SOURCE PASSAGE:
################

On Fri, Sep 14, 2018 at 8:16 AM palpar via llvm-dev <llvm-dev at
lists.llvm.org>
wrote:
> Hi everyone,
>
> I found that LLVM generates redundant code when calling functions with
> constant parameters, with optimizations disabled.
>
> Consider the following C code snippet:
>
> int foo(int x, int y);
>
> void bar()
> {
> foo(1, 2);
> foo(3, 4);
> }
>
> Clang/LLVM 6.0 generates the following assembly code:
> _bar:
> subl $32, %esp
> movl $1, %eax
> movl $2, %ecx
> movl $1, (%esp)
> movl $2, 4(%esp)
> movl %eax, 28(%esp)
> movl %ecx, 24(%esp)
> calll _foo
> movl $3, %ecx
> movl $4, %edx
> movl $3, (%esp)
> movl $4, 4(%esp)
> movl %eax, 20(%esp)
> movl %ecx, 16(%esp)
> movl %edx, 12(%esp)
> calll _foo
> movl %eax, 8(%esp)

################

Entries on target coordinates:
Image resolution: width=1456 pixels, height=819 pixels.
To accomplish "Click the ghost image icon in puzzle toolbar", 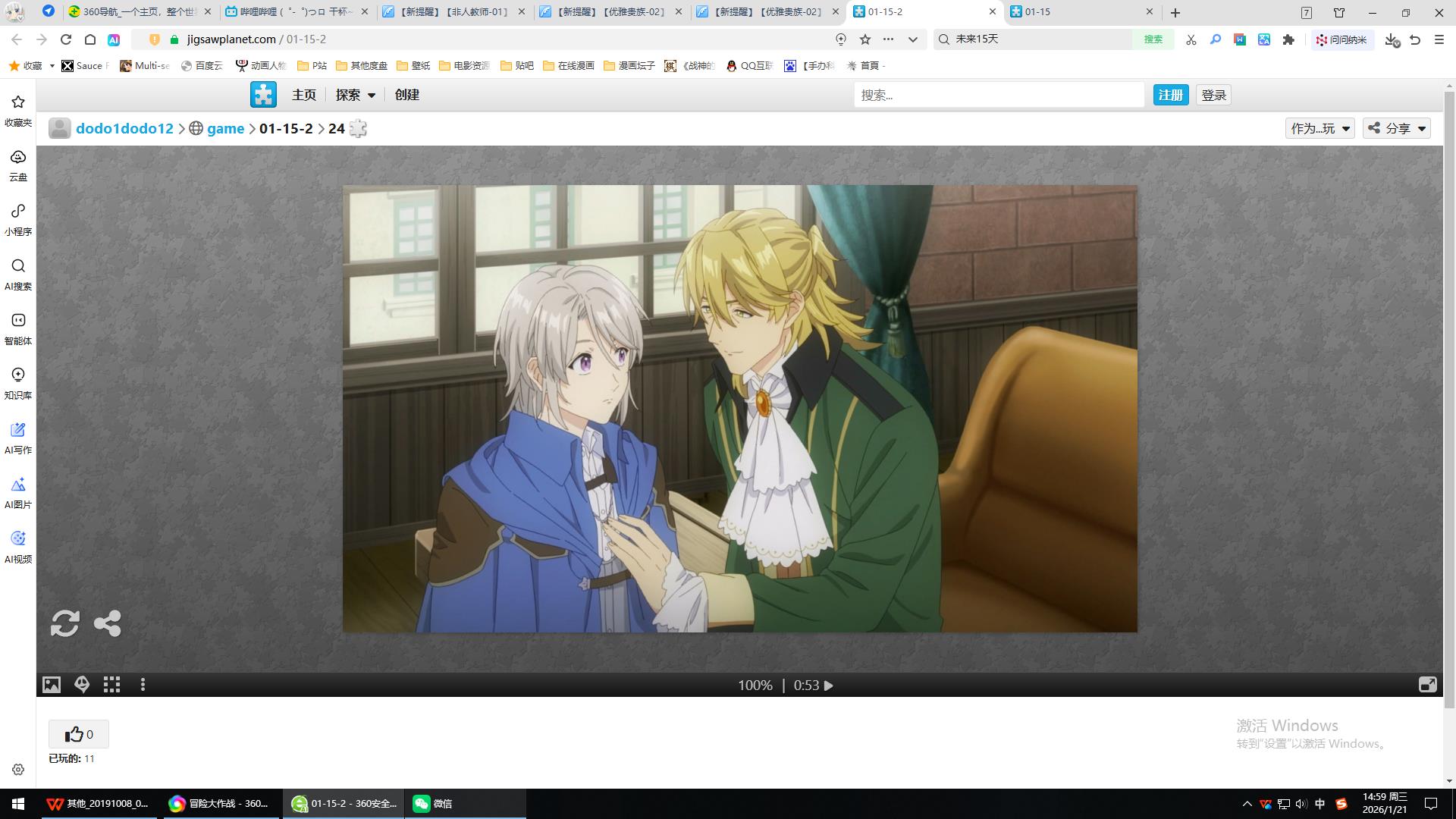I will pyautogui.click(x=82, y=685).
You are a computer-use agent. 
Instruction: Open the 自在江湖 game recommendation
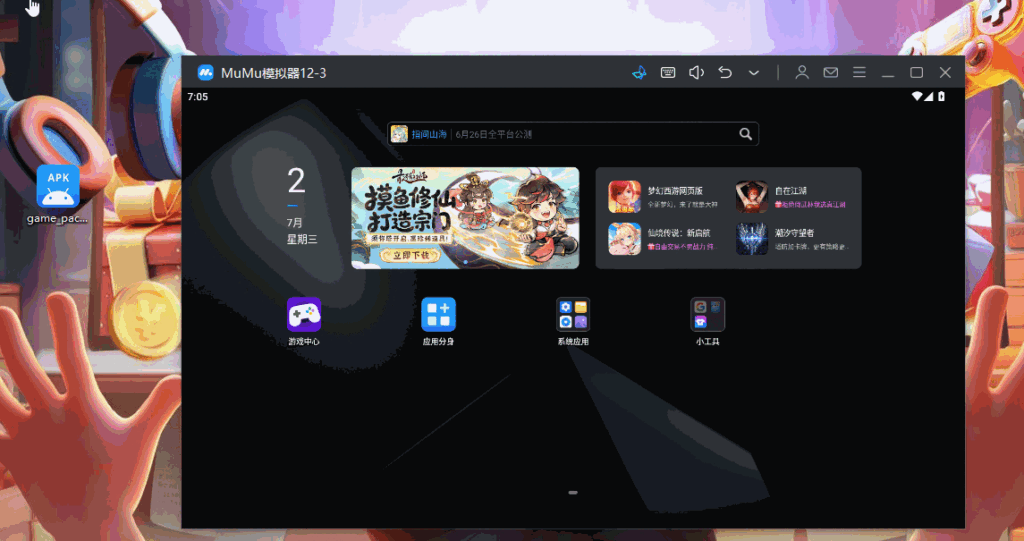(752, 196)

################

EXERCISES:
1 > Rewrite the LLVM mailing-list post starting at "On Fri, Sep" and ending at "with optimizations disabled.", with "redundant" changed to "superfluous".
2 > According to the LLVM mailing-list post, which version of Clang/LLVM produced the assembly code shown?

LIST OF SOLUTIONS:
1 >
On Fri, Sep 14, 2018 at 8:16 AM palpar via llvm-dev <llvm-dev at
lists.llvm.org>
wrote:
> Hi everyone,
>
> I found that LLVM generates superfluous code when calling functions with
> constant parameters, with optimizations disabled.

2 > Clang/LLVM 6.0